×
Community Blog Term Frequency Statistics in PostgreSQL Full-Text Searches

Term Frequency Statistics in PostgreSQL Full-Text Searches

This article discusses how you can use PostgreSQL along with ts_stat or MADlib for term frequency and Inverse document frequency analysis.

By Digoal.

Term Frequency (abbreviated TF)-how frequently an expression occurs in a document or other body of text-and Inverse Document Frequency (IDF)-a measure for determining whether a term is common or rare in a given document or corpus-are common terms in the text analysis and text mining fields. The two of these are often used in cooperation with each other.

Previously, I wrote about how the capabilities of PostgreSQL when combined with the cosine and other linear correlation algorithms frequently used in text, image, and array similarity fields can serve as a basis of text and keyword analysis, and more specifically term frequency and inverse document frequency.

PostgreSQL supports the full-text search, and the text vector type, tsvector.

Now you may be asking how do you find terms or analyze term frequency in a pile of texts using PostgreSQL? Well, in this article, we will look at how you can use ts_stat and MADlib for term frequency and Inverse document frequency analysis.

Method 1: Using ts_stat

The first method that we will cover in this blog comes from the built-in function of PostgreSQL, ts_stat, which is used to generate lexeme statistics. For example, in a Q&A knowledge base, you could look into which particular term appears most and in how many texts does it appear?

The function ts_stat is described in detail in these following documents:

Now that we're all on the same page, let's move on to gathering some document statistics. The function ts_stat is useful for checking your configuration and for finding stop-word candidates, which are words that extremely frequent in a text or just in general-think 'the', 'of' and 'one', for example.
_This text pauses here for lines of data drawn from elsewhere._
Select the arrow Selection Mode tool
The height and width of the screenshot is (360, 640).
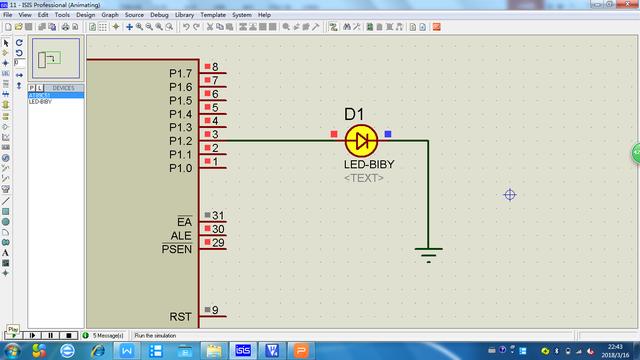(6, 43)
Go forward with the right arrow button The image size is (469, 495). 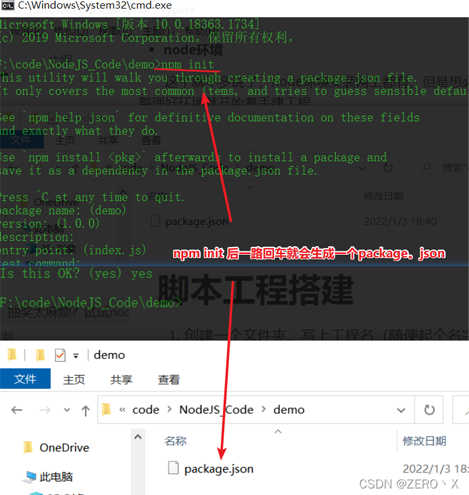coord(45,410)
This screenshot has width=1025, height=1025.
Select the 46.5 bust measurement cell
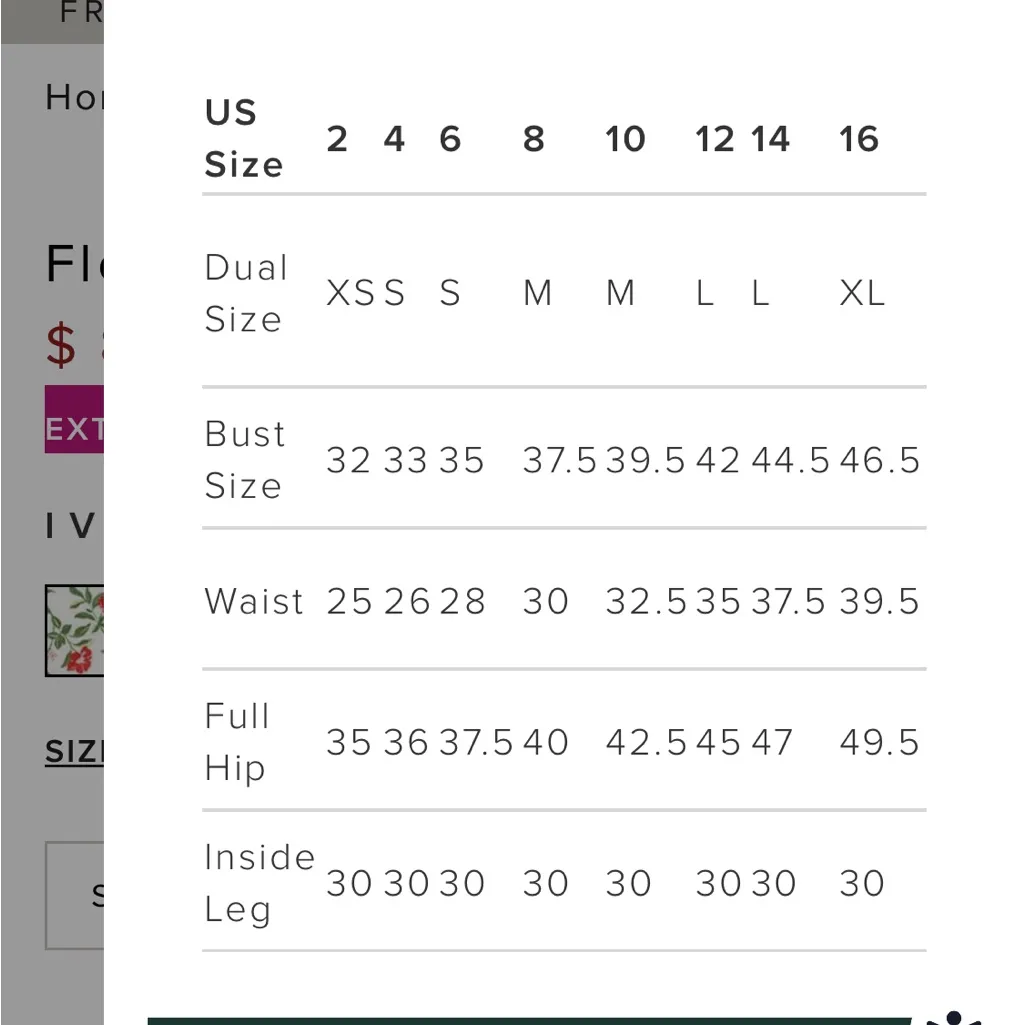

ts_stat(sqlquery text, [ weights text, ]  
        OUT word text, OUT ndoc integer,  
        OUT nentry integer) returns setof record  

In the above code, sqlquery is a text value containing an SQL query that must return a single tsvector column. ts_stat executes the query and returns statistics about each distinct lexeme (or word) contained in the tsvector data. The columns returned are:

  • word text: the value of a lexeme (that is, a term or word).
  • ndoc integer: the number of documents (tsvectors) the word occurred in.
  • nentry integer: the total number of occurrences of the word.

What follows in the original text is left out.